We could also merge the files of different chromosomes together but most operations we want to perform on tallies happen on a single chromosome (or region therein) without depending on data from other chromosomes so this is not neccessary.
The following example shows a parallelized version of the workflow for tallying our two yeast strains (
for chrom in I II III IV V VI VII VIII IX X XI XII XIII XIV XV XVI Mito do bsub -J $chrom.s288c "python tally.bam.py --reg $chrom --bam s288c:yeast:Control:s288c.final.bam --out s288c.$chrom.hfs5 --group yeast --gzip --readlen 100 --replace" bsub -J $chrom.YB210 "python tally.bam.py --reg $chrom --bam YB210:yeast:Case:YB210.final.bam --out YB210.$chrom.hfs5 --group yeast --gzip --readlen 100 --replace" done
We use the
bsub command to interact with a LSF cluster and depending on your available compute infrastructure you might have to adapt this part of the code to use a different command (or simply send the processes to the background by appending
& if you have a multicore machine with a performant storage solution, i.e.

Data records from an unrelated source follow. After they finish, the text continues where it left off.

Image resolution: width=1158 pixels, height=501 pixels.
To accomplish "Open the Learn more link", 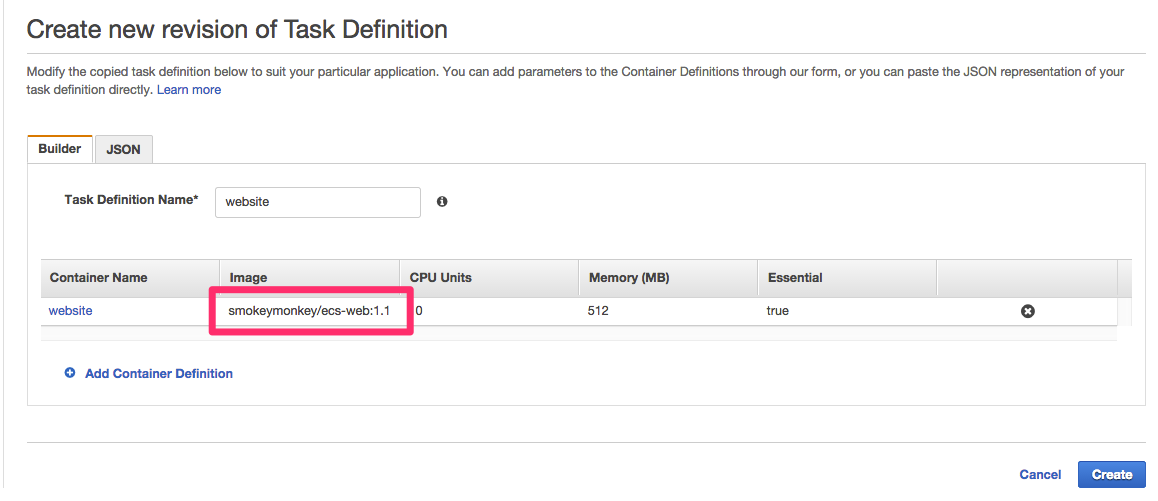I will coord(189,89).
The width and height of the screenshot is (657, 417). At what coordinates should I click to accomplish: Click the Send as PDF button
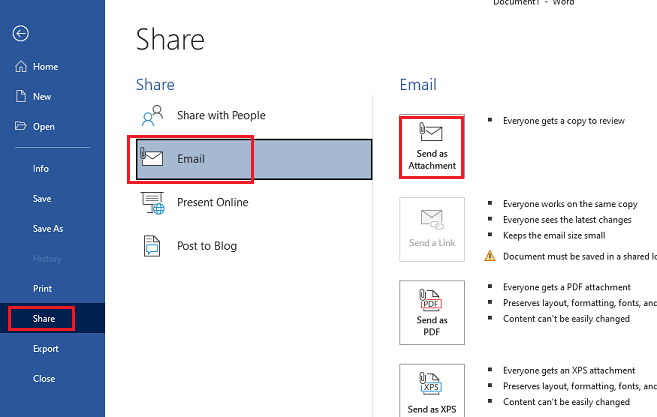pyautogui.click(x=431, y=312)
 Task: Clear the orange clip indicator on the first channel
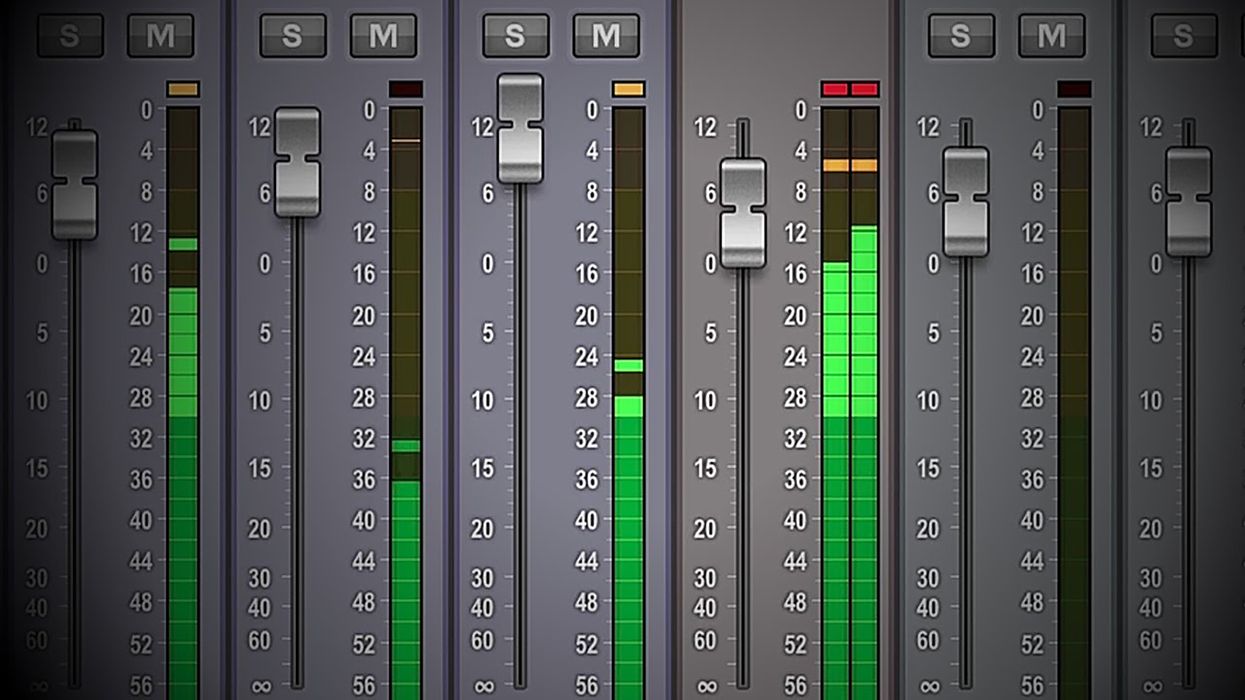coord(182,89)
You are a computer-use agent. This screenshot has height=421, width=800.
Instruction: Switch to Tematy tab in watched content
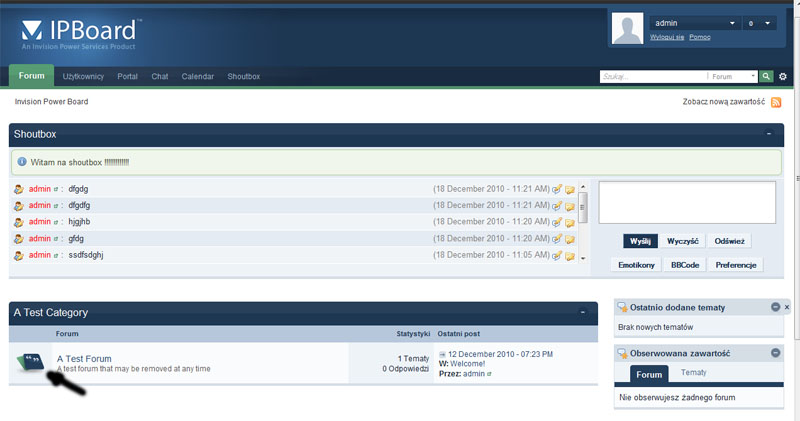click(692, 373)
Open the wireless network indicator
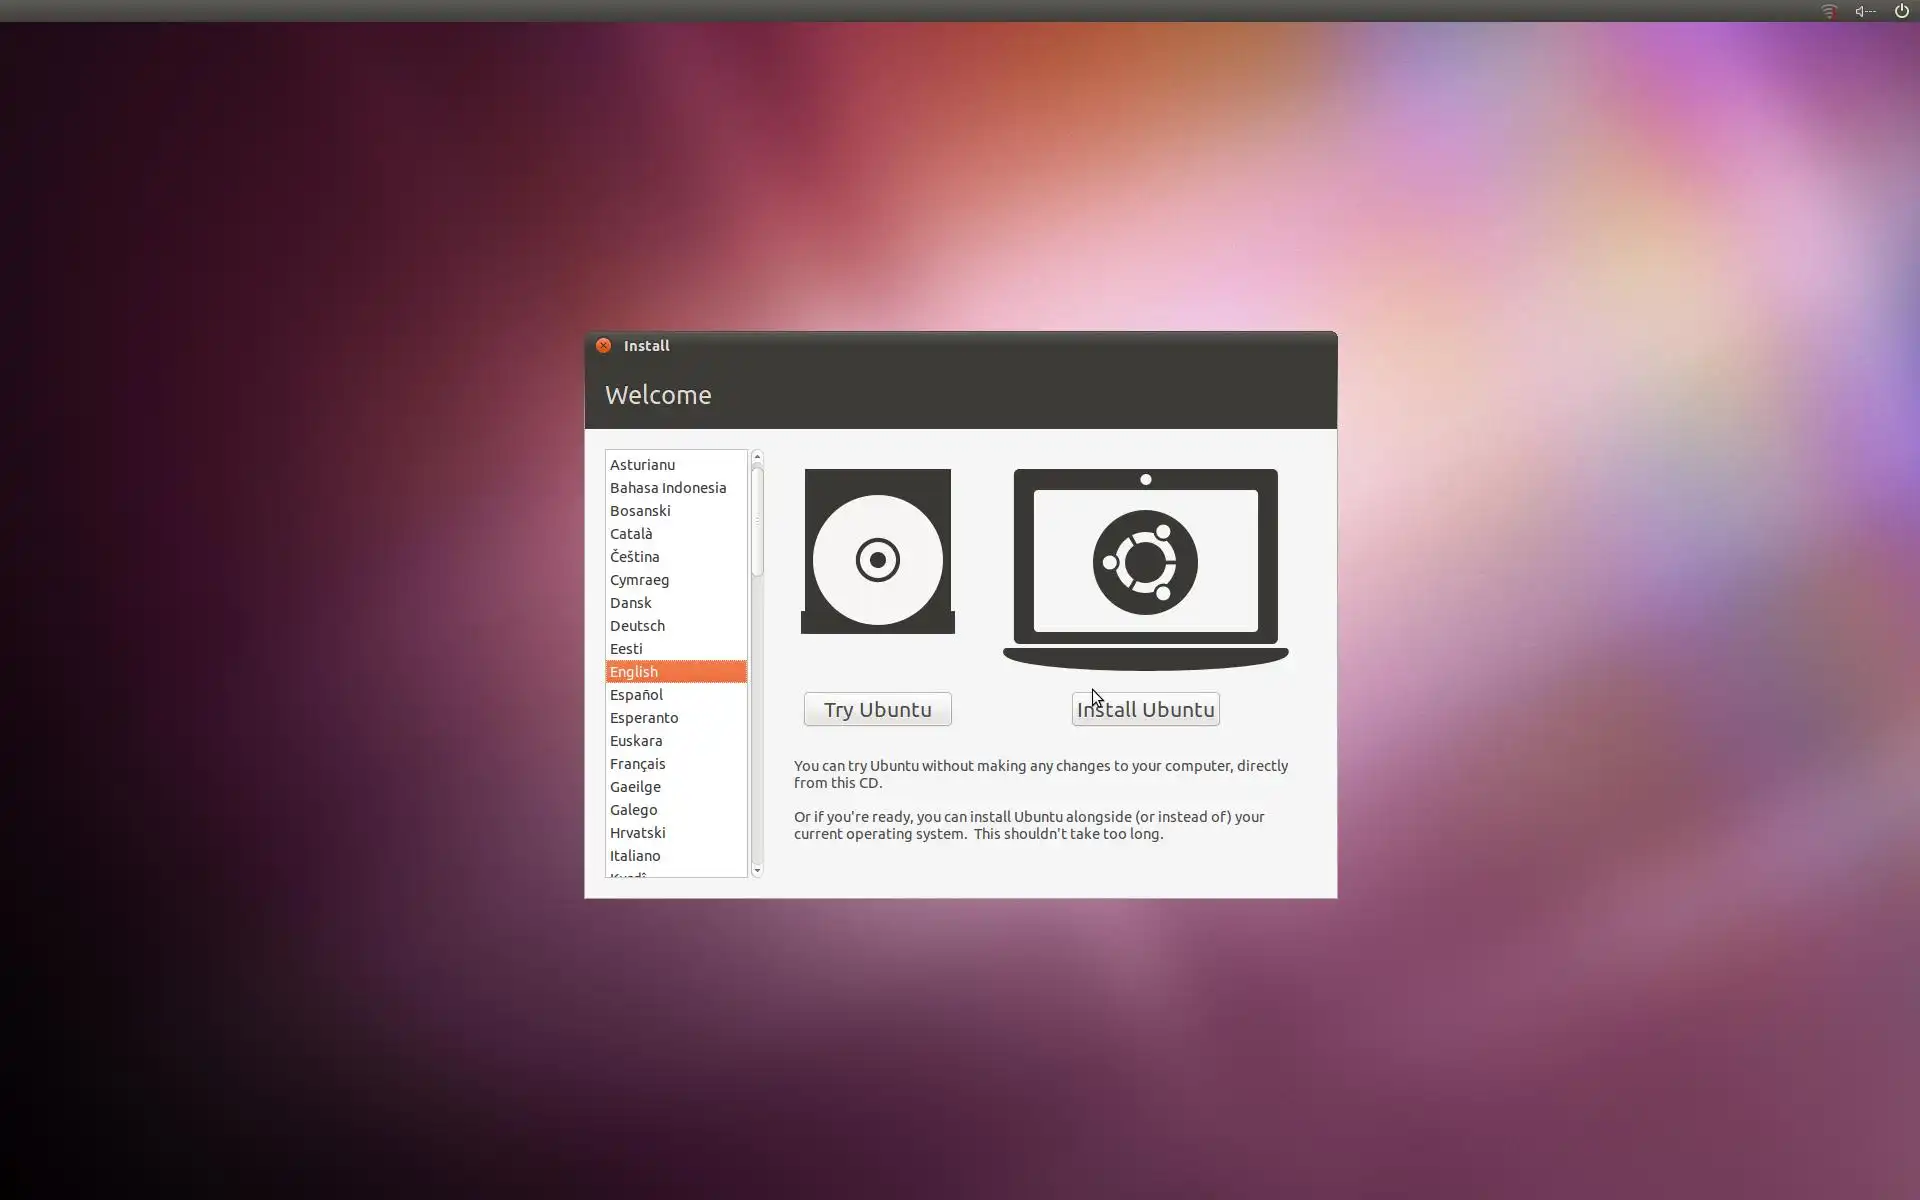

RAID / SSDs)
Running this code produces files like
YB210.IV.hfs5. We will now create one tally file per chromosome by merging the files belonging to the same chromosome.

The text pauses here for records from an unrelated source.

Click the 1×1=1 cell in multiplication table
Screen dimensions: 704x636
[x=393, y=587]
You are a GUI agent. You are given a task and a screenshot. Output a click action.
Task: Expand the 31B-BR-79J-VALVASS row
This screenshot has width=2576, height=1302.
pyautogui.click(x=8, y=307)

for chrom in I II III IV V VI VII VIII IX X XI XII XIII XIV XV XVI Mito do bsub -J $chrom.yeast.merge "python merge.tallies.by.chromosome.py --out yeast.$chrom.hfs5 --chrom $chrom --group yeast --gzip --tally YB210.$chrom.hfs5 --tally s288c.$chrom.hfs5" done
After those jobs are run we have the files
yeast.Mito.hfs5 and can now go on doing analyses on them.

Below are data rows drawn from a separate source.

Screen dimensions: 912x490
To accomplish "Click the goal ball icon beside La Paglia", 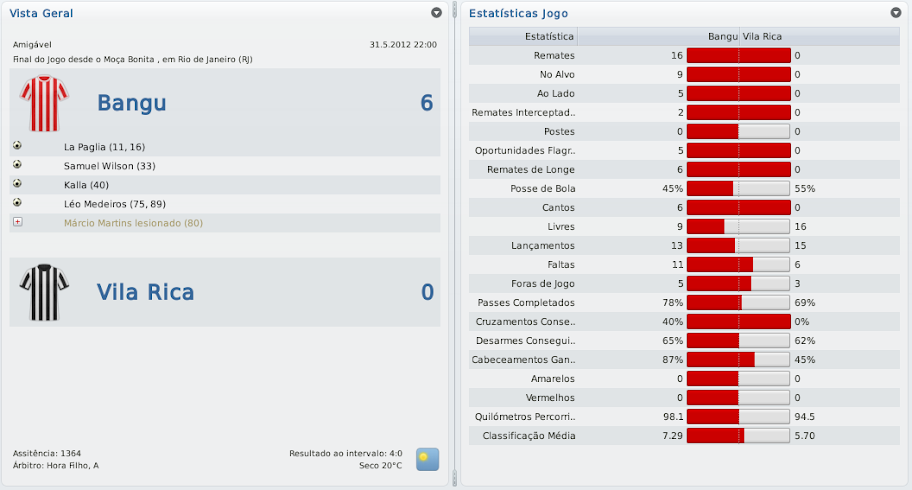I will pos(18,146).
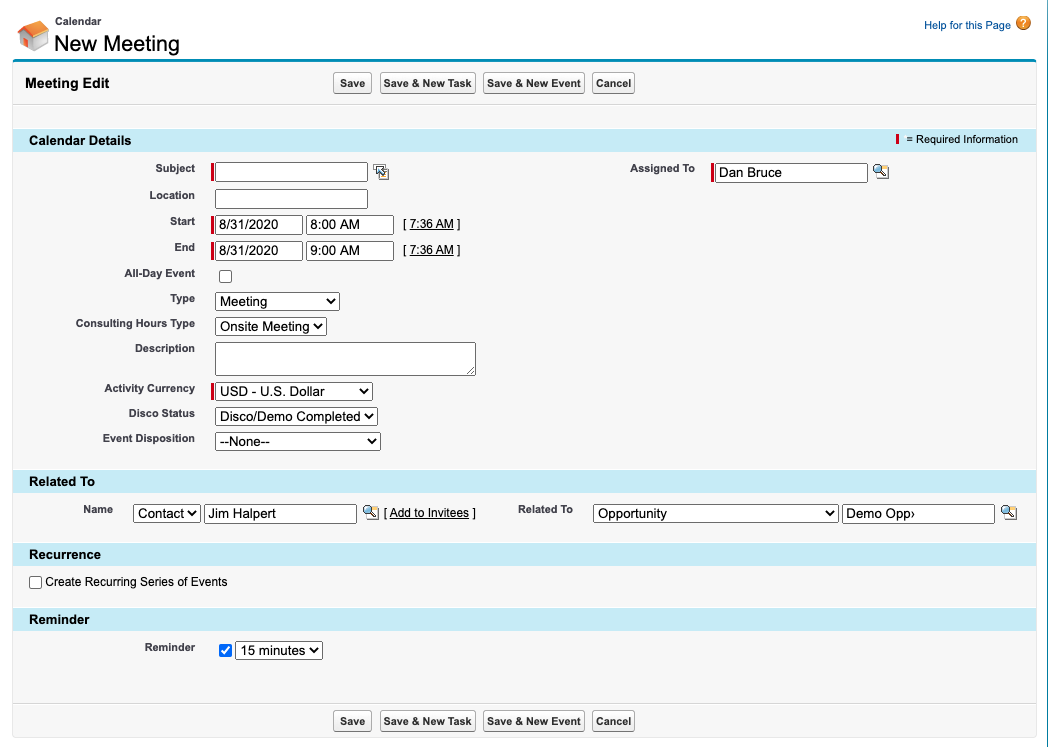Open the Subject combo-box picker icon
Viewport: 1048px width, 747px height.
pyautogui.click(x=381, y=171)
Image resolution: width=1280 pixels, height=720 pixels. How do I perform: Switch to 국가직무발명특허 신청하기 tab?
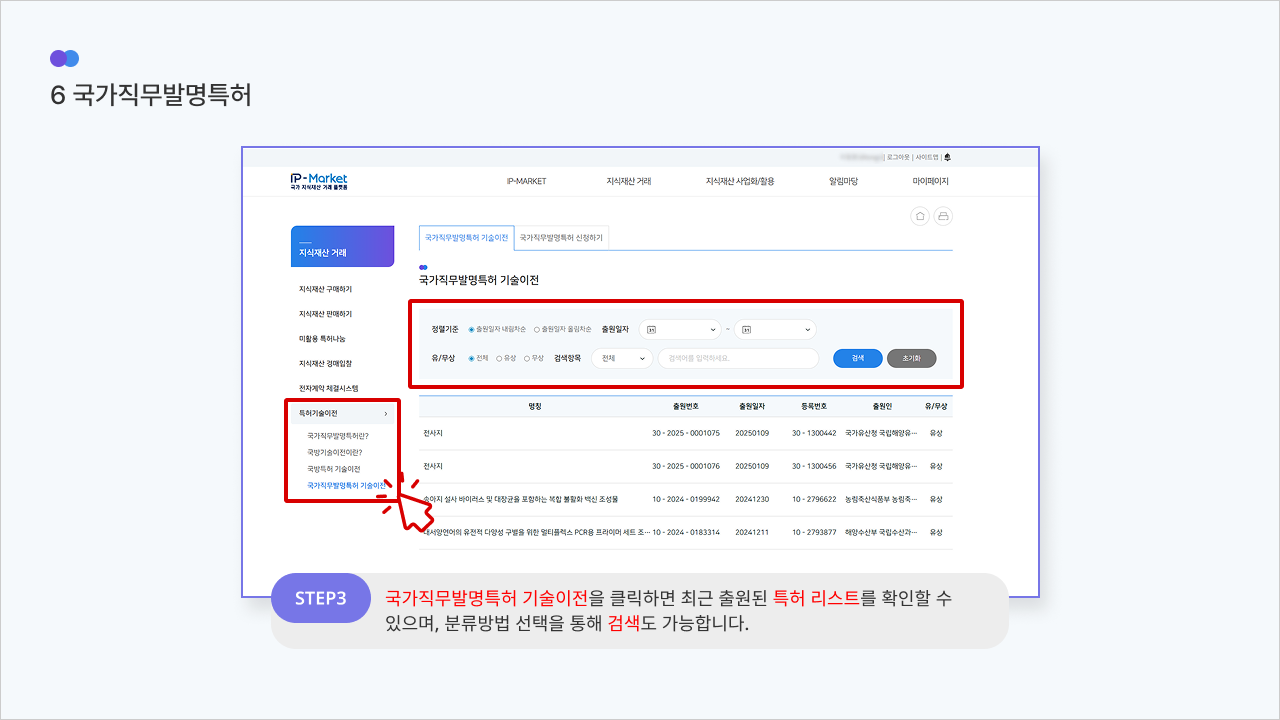pos(561,238)
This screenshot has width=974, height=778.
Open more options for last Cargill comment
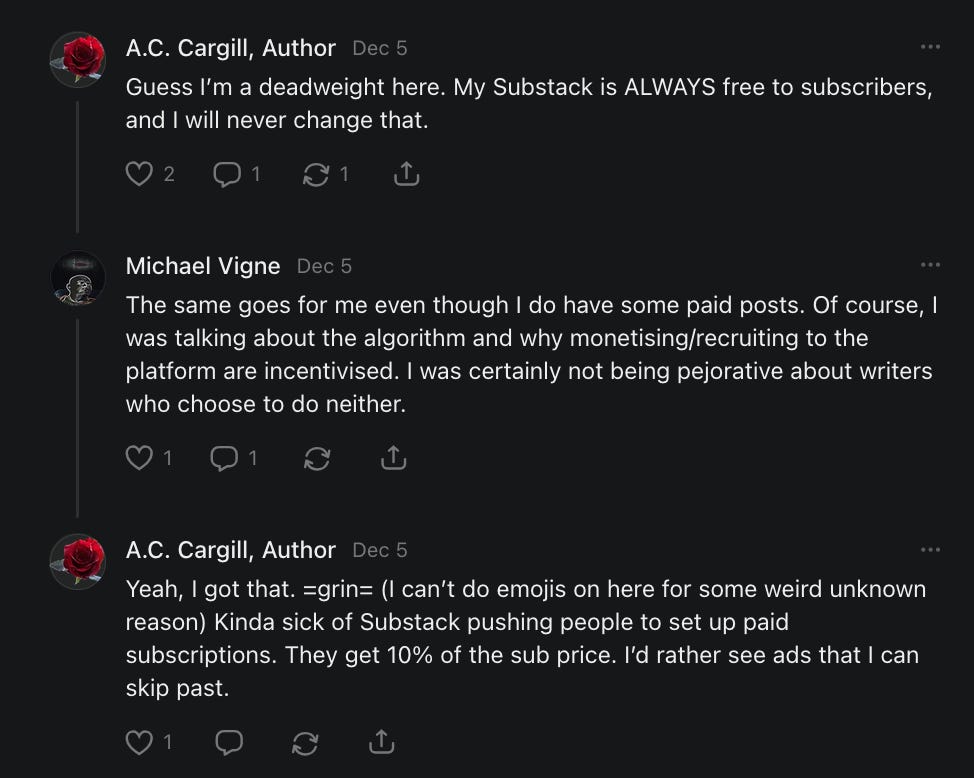tap(930, 549)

We can now use the tools provided by
rhdf5 to have a look into our tally file.
library(h5vc) library(rhdf5) h5ls("yeast.hfs5")
Here we see a list of all the chromsoomes and datasets, since we put all chromosomes into the same file this is pretty long.
group name otype dclass dim 0 / yeast H5I_GROUP 1 /yeast I H5I_GROUP 2 /yeast/I Counts H5I_DATASET INTEGER 12 x 2 x 2 x 230218 3 /yeast/I Coverages H5I_DATASET INTEGER 2 x 2 x 230218 4 /yeast/I Deletions H5I_DATASET INTEGER 2 x 2 x 230218 5 /yeast/I Reference H5I_DATASET INTEGER 230218 6 /yeast II H5I_GROUP 7 /yeast/II Counts H5I_DATASET INTEGER 12 x 2 x 2 x 813184 8 /yeast/II Coverages H5I_DATASET INTEGER 2 x 2 x 813184 9 /yeast/II Deletions H5I_DATASET INTEGER 2 x 2 x 813184 10 /yeast/II Reference H5I_DATASET INTEGER 813184 [...] 81 /yeast XVI H5I_GROUP 82 /yeast/XVI Counts H5I_DATASET INTEGER 12 x 2 x 2 x 948066 83 /yeast/XVI Coverages H5I_DATASET INTEGER 2 x 2 x 948066 84 /yeast/XVI Deletions H5I_DATASET INTEGER 2 x 2 x 948066 85 /yeast/XVI Reference H5I_DATASET INTEGER 948066
Note how the last dimension (the genomic position) differs from chromosome to chromosome, while the first dimensions (bases, samples and strands) stay the same.
We check if the sample data was correctly added.
getSampleData( "yeast.hfs5", "/yeast/I" )
This data frame is quite small since we only have 2 samples in this cohort. We can see that s288c was calles Control and written into the first slot in the sample dimension (i.e. the coverage of s288c on chromosome I is found in the respective 'Coverages' dataset like so: data$Coverages[1,,], assuming we have used h5dapply to extract the data. See the other vignettes for details.)
Sample Column Patient Type SampleFiles 1 YB210 2 yeast Case YB210.final.bam 2 s288c 1 yeast Control s288c.final.bam
Now we can go on and find differences between the samples with the tools described in the other vignettes or build a genome browser and have a look at the contents of our tally file (see h5vc.simple.genome.browser for this).